Hanmi Pharmaceutical submitted a new drug approval application for Rolontis, Korea’s first biopharmaceutical product for treating neutropenia, to the Ministry of Food and Drug Safety on Monday.

Hanmi's neutropenia treatment Rolontis

If the ministry approves the drug, the company hopes to launch the drug in the first half of next year. The company also expects to release the drug in the United States in the second half of this year as scheduled, as the Food and Drug Administration has procedures underway to approve the drug.

Rolontis is a new bio-drug developed by Hanmi and licensed out to Spectrum, a U.S. pharmaceutical company, in 2012.

It is a biological drug with long-acting Granulocyte-Colony Stimulating Factor (G-CSF) that utilizes Hanmi’s Lapscovery, a proprietary platform technology.

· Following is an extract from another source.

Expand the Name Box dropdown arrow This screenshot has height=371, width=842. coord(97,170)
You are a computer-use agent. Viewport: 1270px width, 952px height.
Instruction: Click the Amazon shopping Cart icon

In 2012, Hanmi Pharmaceuticals signed a licensing agreement with Spectrum Pharmaceuticals, giving the global rights concerning Rolontis to its U.S. partner, except for Korea, China, and Japan.

The application submitted to the ministry is based on the data from two phase 3 clinical trials – ADVANCE and RECOVER – conducted by Spectrum.

“Rolontis demonstrated safety and efficacy in 643 early breast cancer patients with neutropenia following myelosuppressive chemotherapy,” the company said. “The two phase 3 clinical trials showed non-inferiority in terms of the duration of severe neutropenia compared with pegfilgrastim during the four cycles of chemotherapy.”

If it launches the drug in Korea in the first half of next year, the company expects the drug will be the most commercially available bio-drug developed and marketed by a Korean company.

“Rolontis is a meaningful product as it will become the first bio-drug that will be commercialized using our proprietary Labscovery technology,” a company official said.